I published the spreadsheet and tried to view it in my Guardian Datastore explorer, and whilst the column headings didnlt appear to display properly, I could still run queries:

Looking through the documentation, I also notice that Scraperwiki supports Python Google Chart, so there’s a local route to producing charts from the data. There are also some geo-related functions which I probably should have a play with…(but before I do that, I need to have a tinker with the Ordnance Survey Linked Data). Ho hum… there is waaaaaaaaay to much happening to keep up (and try out) with at the mo….

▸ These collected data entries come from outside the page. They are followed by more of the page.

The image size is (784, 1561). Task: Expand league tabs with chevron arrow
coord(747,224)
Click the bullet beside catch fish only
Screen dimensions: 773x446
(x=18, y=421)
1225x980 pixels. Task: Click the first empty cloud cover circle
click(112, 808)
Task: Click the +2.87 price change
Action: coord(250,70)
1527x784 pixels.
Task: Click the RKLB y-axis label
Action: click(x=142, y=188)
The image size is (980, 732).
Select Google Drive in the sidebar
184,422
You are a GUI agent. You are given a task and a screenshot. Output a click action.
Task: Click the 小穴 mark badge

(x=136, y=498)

PS Here are some immediate thoughts on “nice to haves”… The current ability to run the scraper according to a schedule seems to append data collected according to the schedule to the original database, but sometimes you may want to overwrite the database? (This may be possible via the programme code using something like fauxscraperwiki.datastore.empty() to empty the database before running the rest of the script?) Adding support for YQL queries by adding e.g. Python-YQL to the supported libraries might also be handy?